An aeroplane propeller has a 100kg and radius of gyration of 0.6cm.find its moment of inertia.How large a torque is required to give it angular acceleration of 20rad/sec^2
To find the moment of inertia of the airplane propeller, we can use the formula:
Moment of inertia (I) = mass (m) x radius of gyration (k)^2
Given:
Mass (m) = 100 kg
Radius of gyration (k) = 0.6 cm
First, we need to convert the radius of gyration to meters:
0.6 cm = 0.6/100 = 0.006 m
Now we can calculate the moment of inertia:
I = 100 kg x (0.006 m)^2
I = 100 kg x 0.000036 m^2
I = 0.0036 kg*m^2
The moment of inertia of the airplane propeller is 0.0036 kg*m^2.

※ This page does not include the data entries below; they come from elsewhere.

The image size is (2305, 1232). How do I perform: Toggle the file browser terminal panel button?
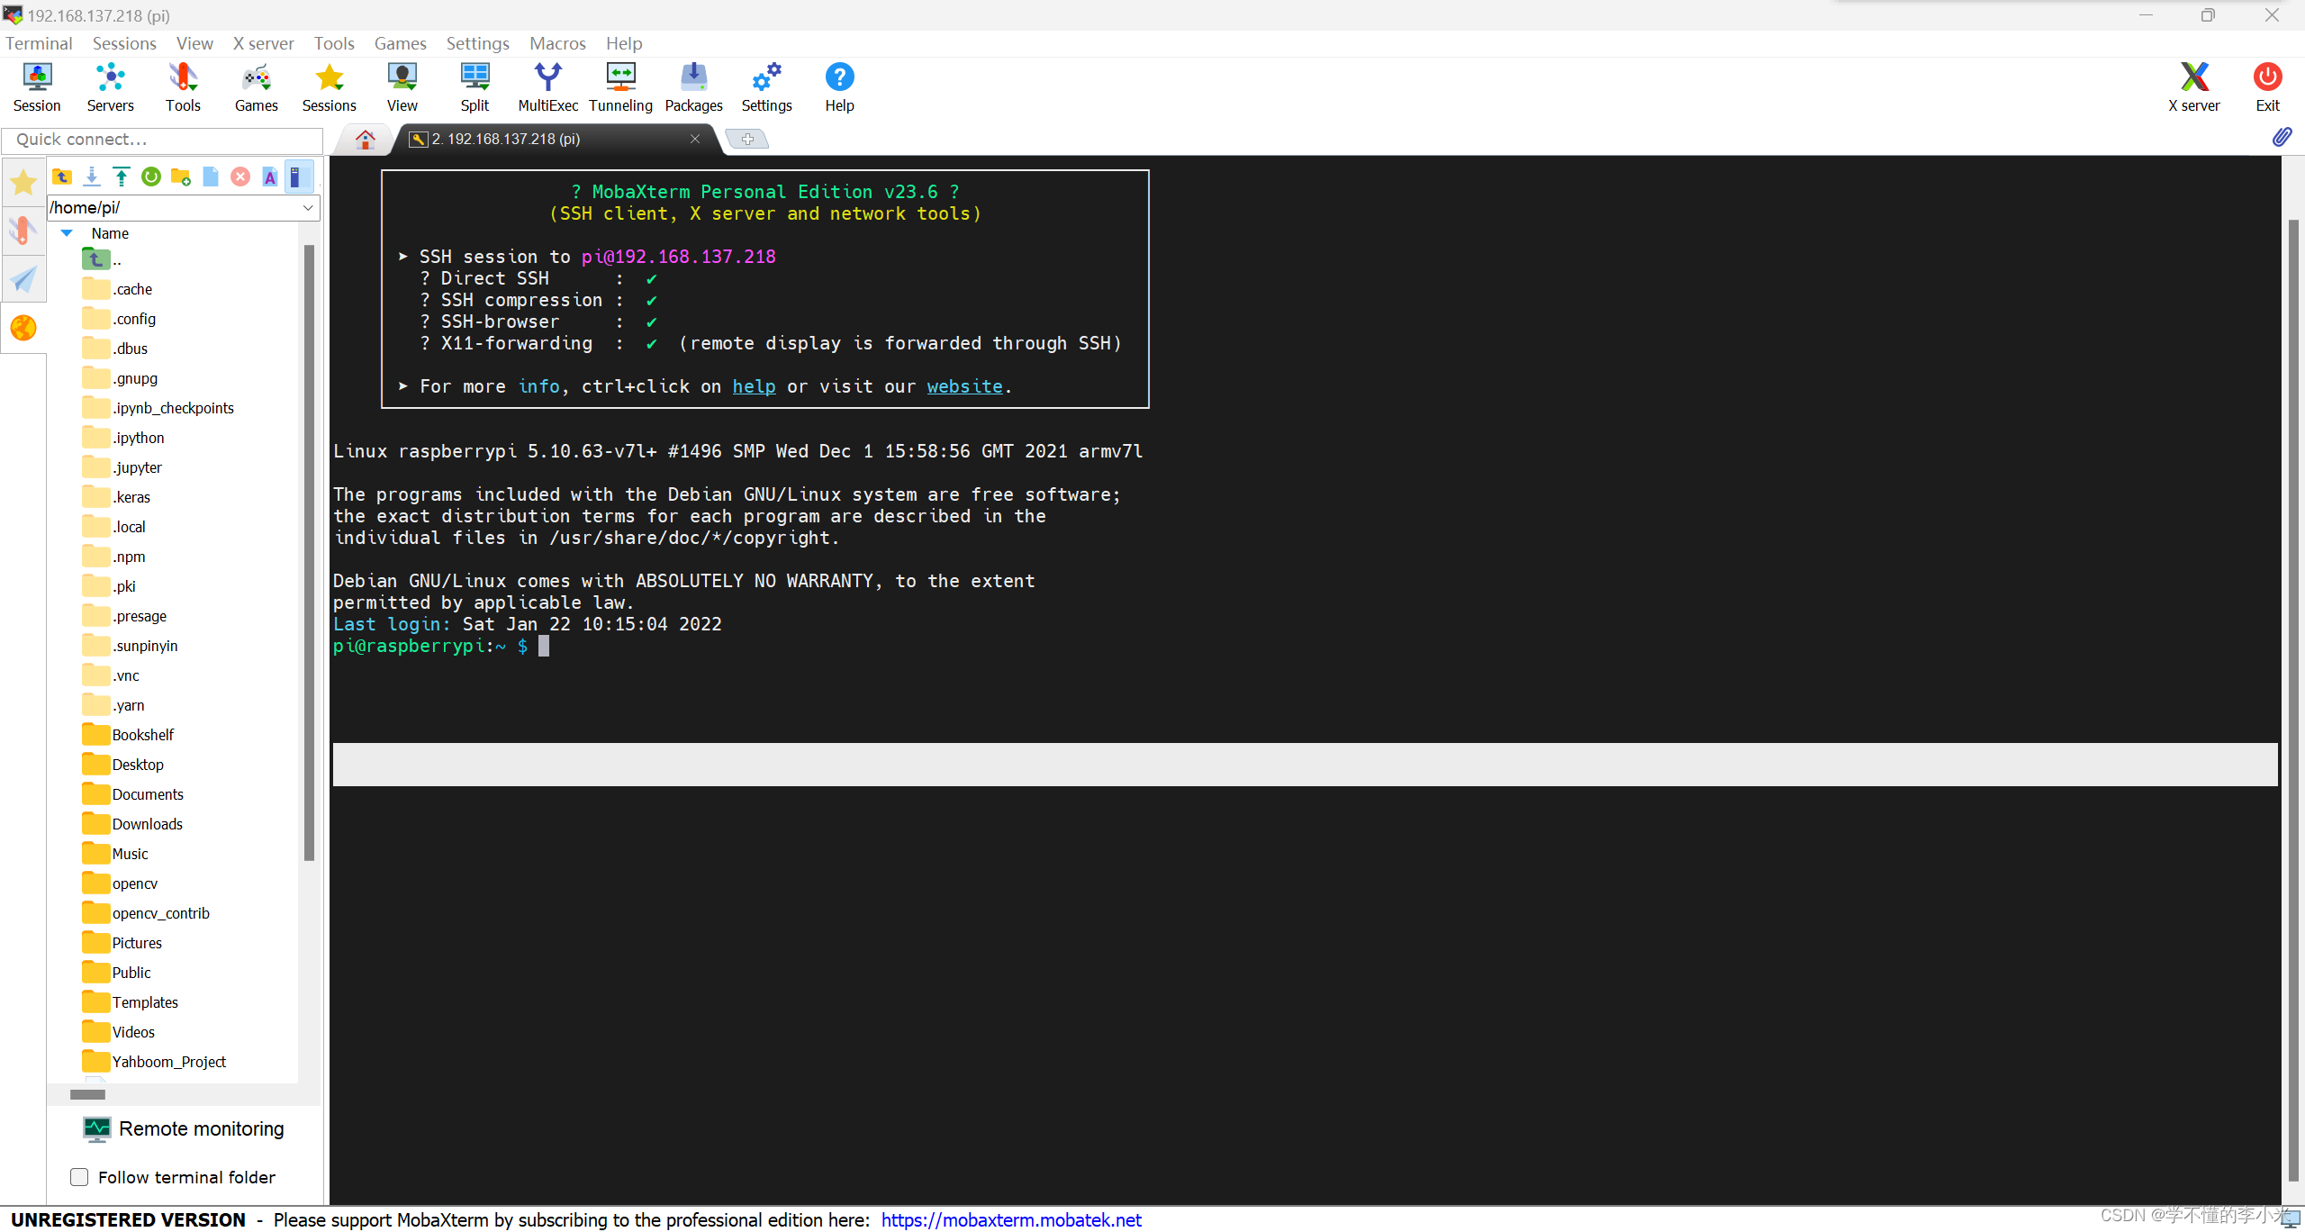pos(298,177)
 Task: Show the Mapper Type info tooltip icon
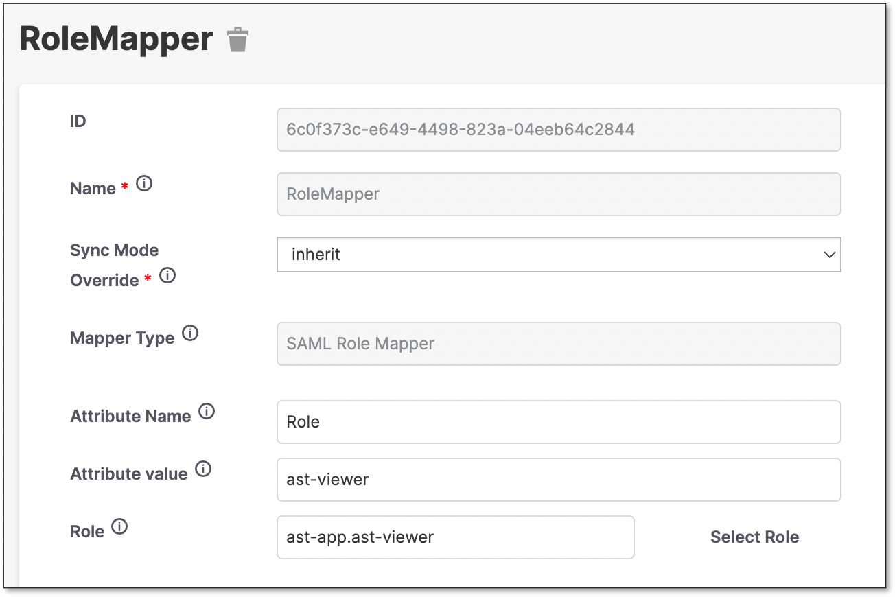coord(190,333)
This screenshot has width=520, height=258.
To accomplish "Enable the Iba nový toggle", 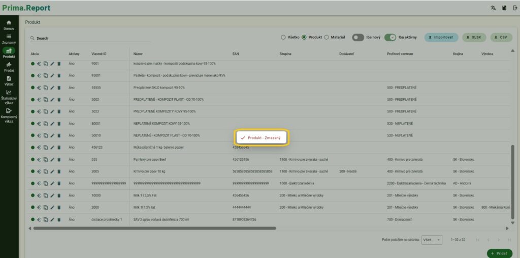I will pyautogui.click(x=358, y=37).
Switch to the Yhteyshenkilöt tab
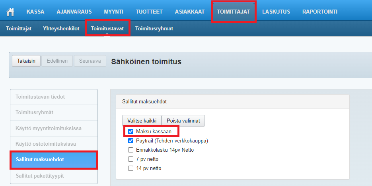Viewport: 372px width, 186px height. [61, 29]
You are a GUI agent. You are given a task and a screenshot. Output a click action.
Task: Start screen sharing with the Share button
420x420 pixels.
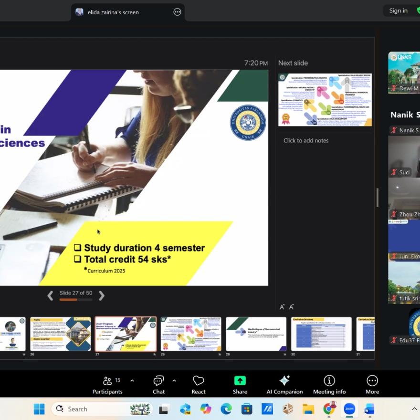[240, 385]
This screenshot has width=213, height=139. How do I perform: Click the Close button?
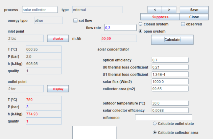point(194,17)
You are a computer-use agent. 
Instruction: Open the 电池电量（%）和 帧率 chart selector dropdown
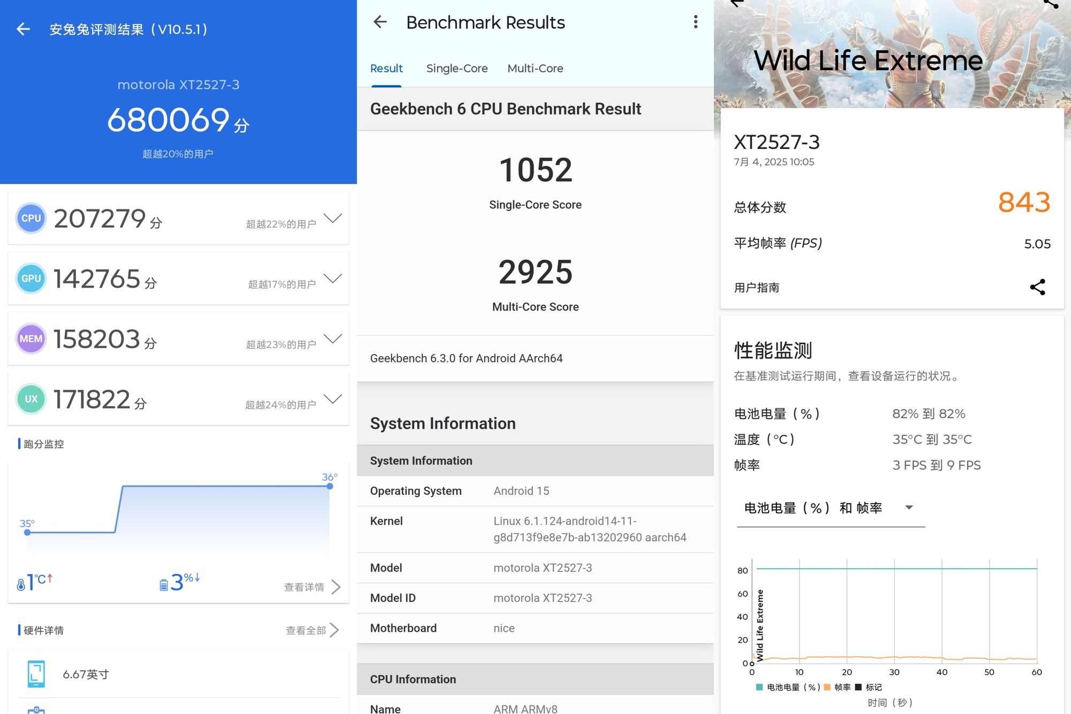pyautogui.click(x=909, y=507)
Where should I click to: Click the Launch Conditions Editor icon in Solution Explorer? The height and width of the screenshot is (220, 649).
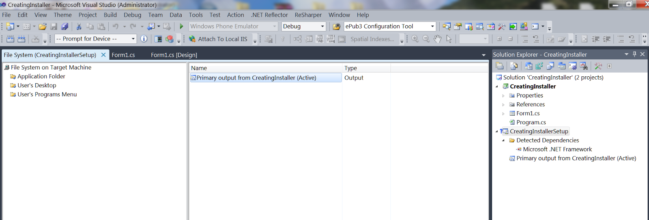[x=584, y=66]
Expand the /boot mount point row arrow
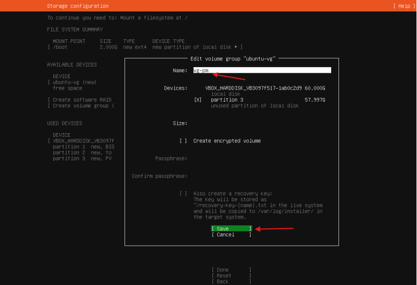The height and width of the screenshot is (285, 417). pyautogui.click(x=236, y=47)
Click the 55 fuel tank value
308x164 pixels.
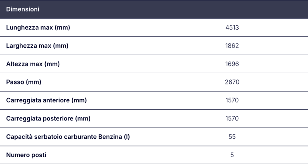(x=232, y=137)
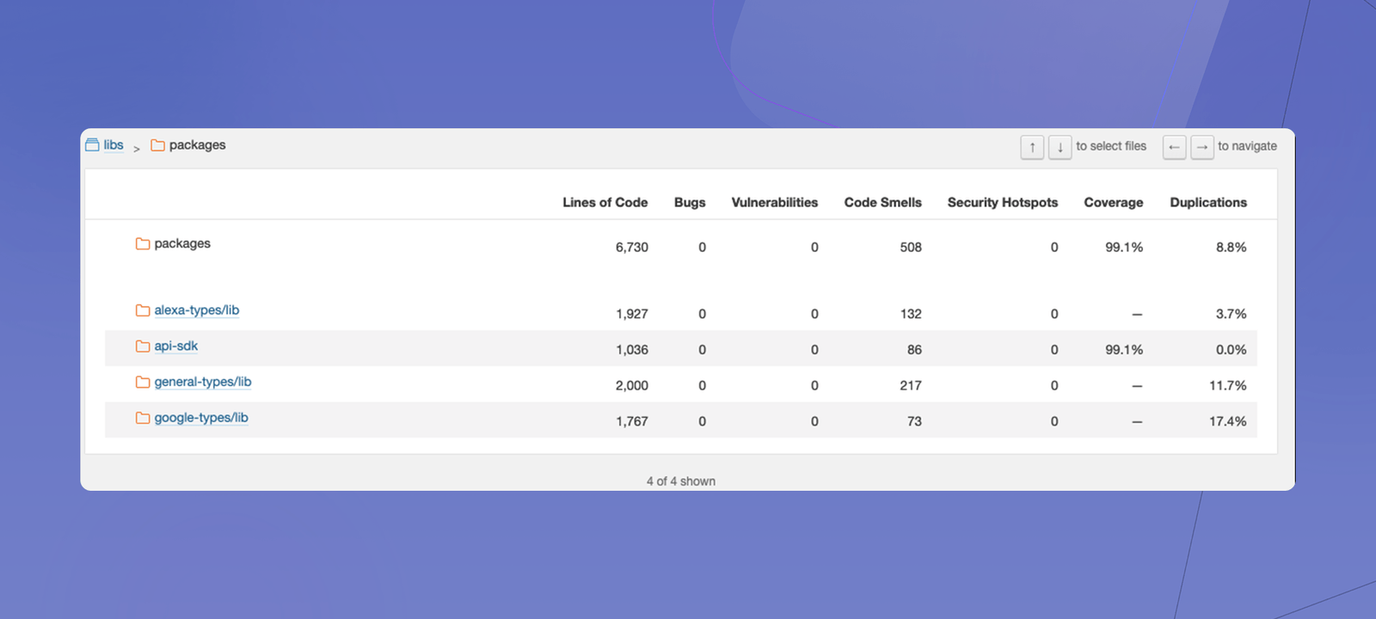Select the packages summary row
This screenshot has width=1376, height=619.
681,246
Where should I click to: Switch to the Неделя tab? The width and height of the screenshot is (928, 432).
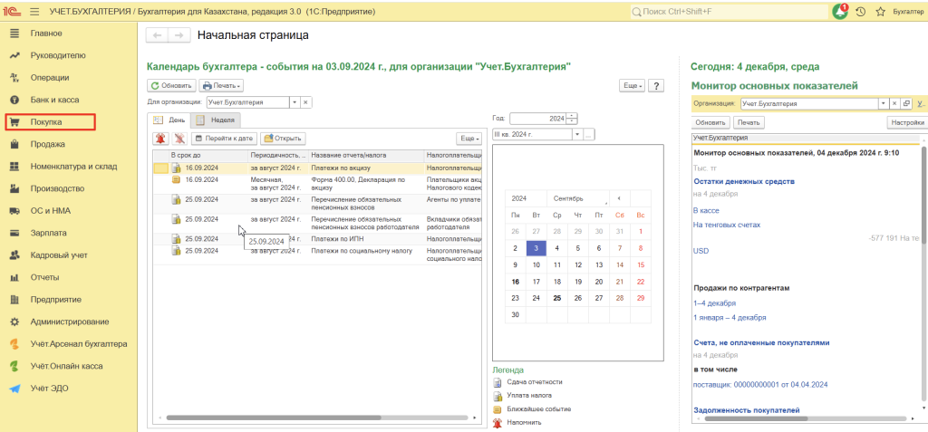pyautogui.click(x=217, y=120)
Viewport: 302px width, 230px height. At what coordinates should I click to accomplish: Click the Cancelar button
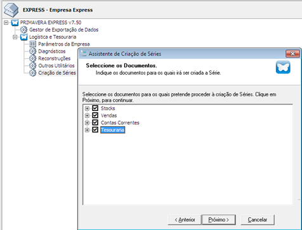(258, 220)
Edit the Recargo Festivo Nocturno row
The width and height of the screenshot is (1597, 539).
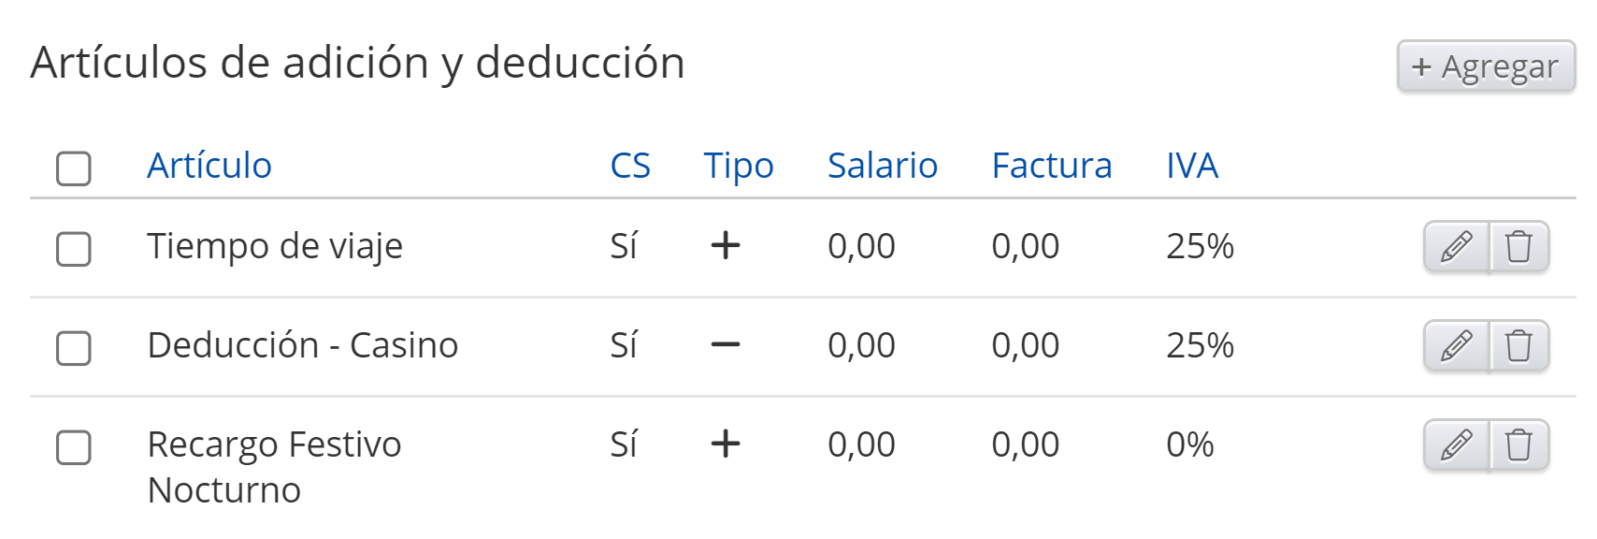[1456, 445]
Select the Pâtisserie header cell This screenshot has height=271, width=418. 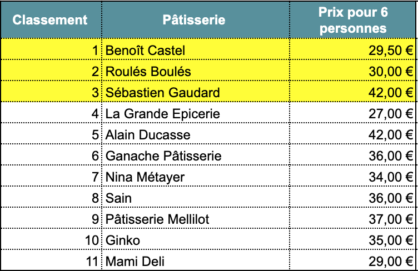[194, 20]
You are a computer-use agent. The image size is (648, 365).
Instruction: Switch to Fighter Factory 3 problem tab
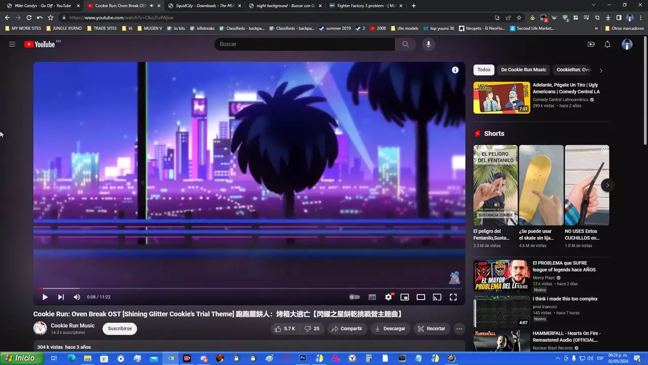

To calculate the torque required to give it an angular acceleration of 20 rad/sec^2, we can use the formula:
Torque (τ) = Moment of inertia (I) x Angular acceleration (α)
Given:
Moment of inertia (I) = 0.0036 kg*m^2
Angular acceleration (α) = 20 rad/sec^2
Now we can calculate the torque:
τ = 0.0036 kg*m^2 x 20 rad/sec^2
τ = 0.072 kg*m^2/sec^2
The torque required to give the airplane propeller an angular acceleration of 20 rad/sec^2 is 0.072 kg*m^2/sec^2.